• Короткая задача a:
Преобразуйте в таблицу Markdown строки листинга от строки, где есть «The width and», до конца листинга включительно, без пустых строк. Столбцы назовите «Номер» и «Строка», а изображения в ответ не включайте.

• Предложенный отрывок:
━━━━━━━━━━━━━━━━━━━━

И коварство такого оборота мысли заключается в том,
что эта точка зрения продолжает казаться «материалистической». В самом
деле, мышление человека – в отличие от гегелевских фантазий о нем –
есть вполне материальный процесс, протекающий в коре головного мозга;
под черепом нет ничего, кроме совокупности вполне материальных явлений;
как таковые эти явления вполне познаваемы; все познанное можно практически
воспроизвести в виде материальной «модели». Такая материальная модель
мозга способна совершать все акты мышления, наглядно представить нам
полное, безоговорочное и абсолютное «тождество мышления и материи»,
т.е. практически решить задачу, которую разные философы-идеалисты раньше
старались решить «спекулятивно». Чем это не [44] материализм? В наши
дни так же рассуждают некоторые поклонники кибернетики.
На материализм это, на первый взгляд, внешне похоже.
И на подлинную позицию Фейербаха – тоже. На самом же деле, похоже лишь
на слабые стороны его философской системы.
Однако эти и подобные рассуждения Фейербаха – лишь
«кусочек» его действительной концепции «тождества мышления и бытия»,
как и вся философия Фейербаха – лишь «кусочек» материалистического
толкования «тождества» мышления и предметности.
Настоящий Фейербах был умнее, чем некоторые его наследники,
идущие от него «вперед» по пути вульгарного материализма.
Согласно Фейербаху, мыслят не «Я» и не «Разум». Это
– его антитеза спиритуализму и субъективному идеализму. Но Фейербах
прекрасно понимал, что истина и не в вульгарно-материалистическом понимании
мышления. И положения, составляющие эту антитезу, в его концепции не
менее важны.
Мыслят не «Я» и не «Разум». Но мыслит также и не «мозг»,
а лишь человек с помощью мозга. Мозг как таковой, как орган,
вырезанный из человека (безразлично ножом хирурга или ножом абстракции),
не мыслит и не может мыслить. Он «мыслит» только в непосредственном
единстве со всем остальным телом человека: с органами чувств, «сердцем»,
легкими и руками.
Но и этого мало. Мыслит не мозг сам по себе, но также
и не человек «сам по себе». Человек, изъятый из окружающего мира и
помещенный в безвоздушное пространство абстракции, может мыслить так
же мало, как и мозг, вырезанный из тела человека и помещенный в раствор
формалина.

━━━━━━━━━━━━━━━━━━━━

• Записанные данные:
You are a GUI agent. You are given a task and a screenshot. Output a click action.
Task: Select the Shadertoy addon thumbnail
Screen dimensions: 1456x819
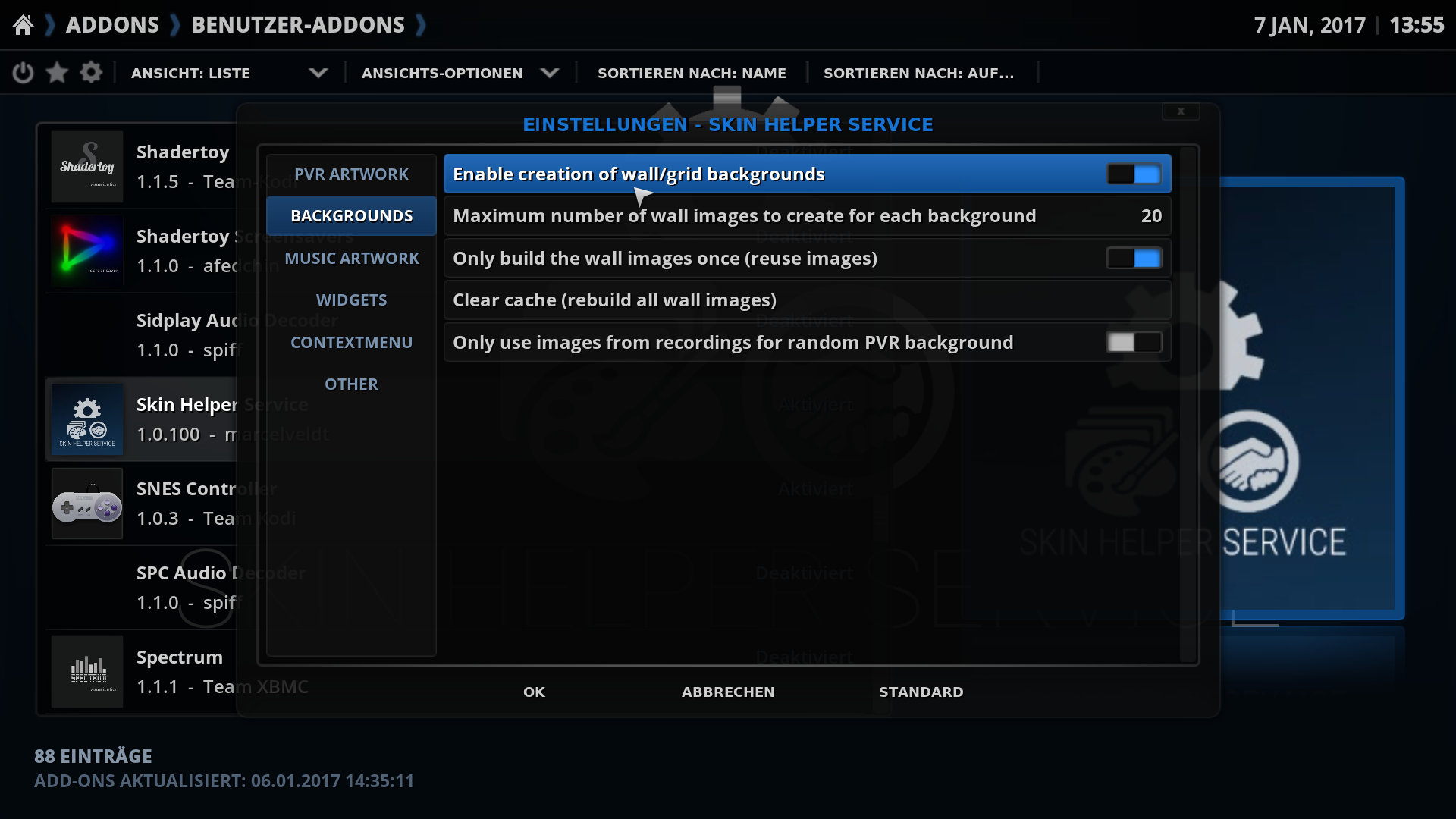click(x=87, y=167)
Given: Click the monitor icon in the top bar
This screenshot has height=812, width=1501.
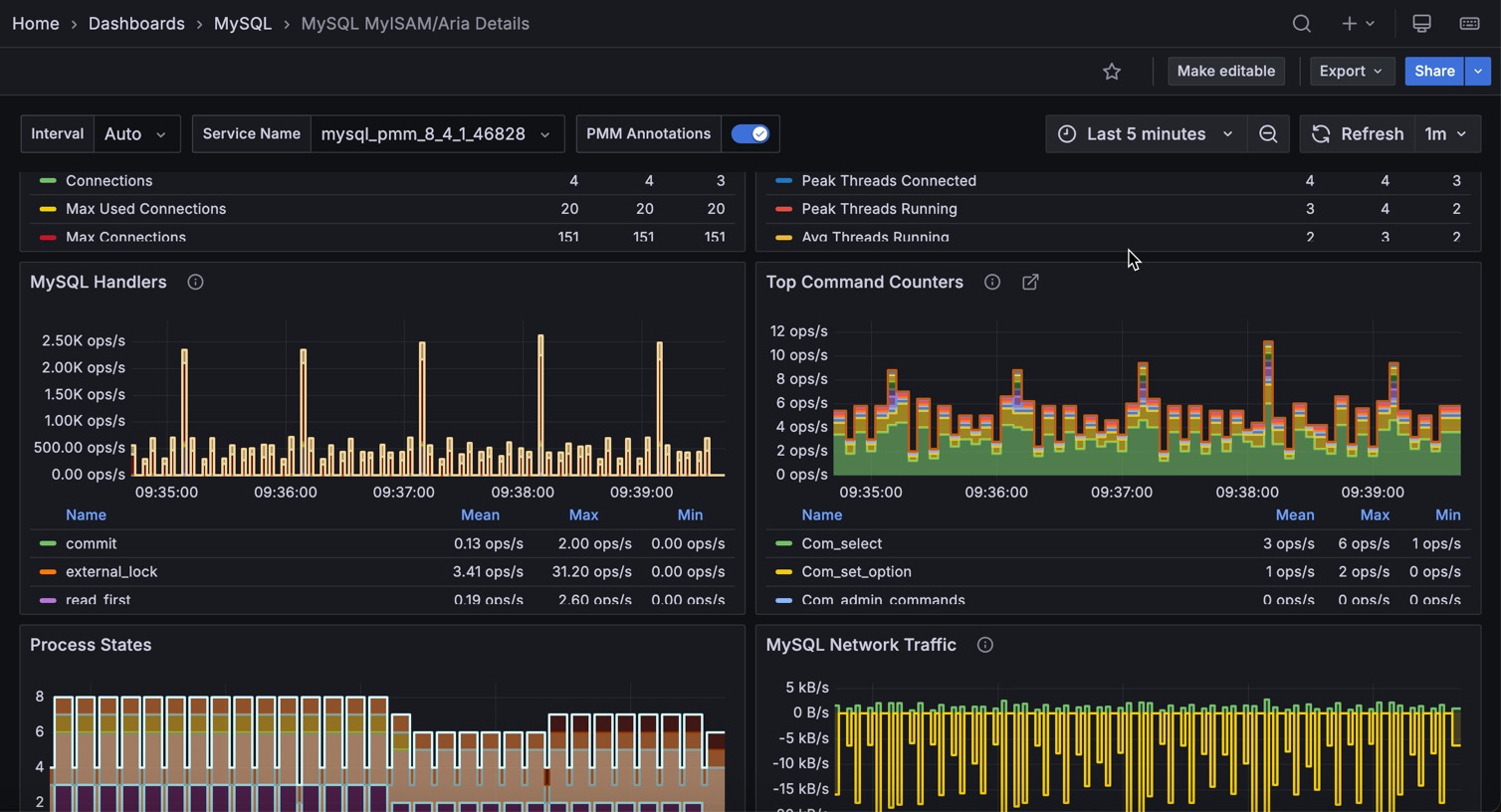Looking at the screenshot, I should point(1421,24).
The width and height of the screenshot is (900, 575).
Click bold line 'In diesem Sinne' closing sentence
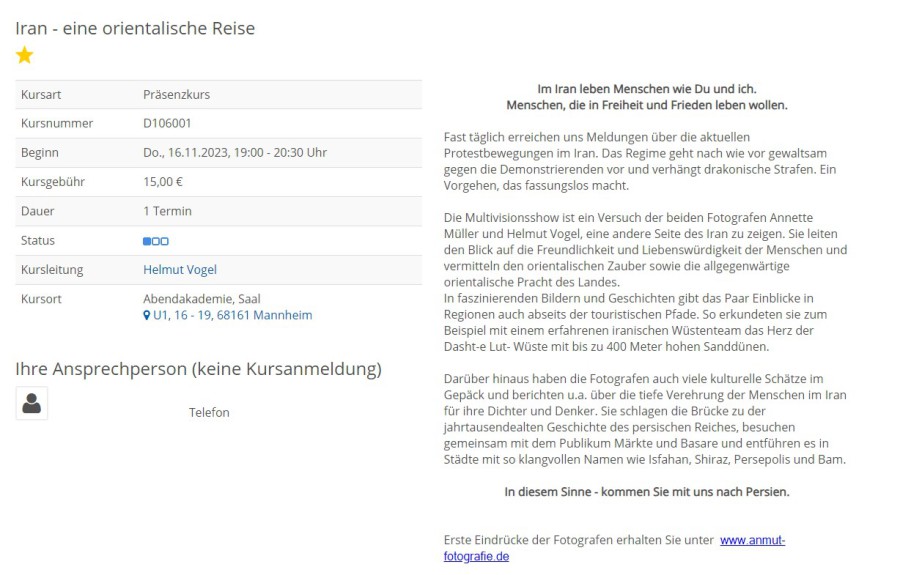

━━━━━━━━━━━━━━━━━━━━

• Короткая задача b:
Кто, согласно отрывку, мыслит по Фейербаху, если это не «Я», не «Разум» и не мозг?

• Полный ответ a:
| Номер | Строка |
|---|---|
| 1 | The width and height of the screenshot is (900, 575). |
| 2 | Click bold line 'In diesem Sinne' closing sentence |

• Полный ответ b:
Человек с помощью мозга.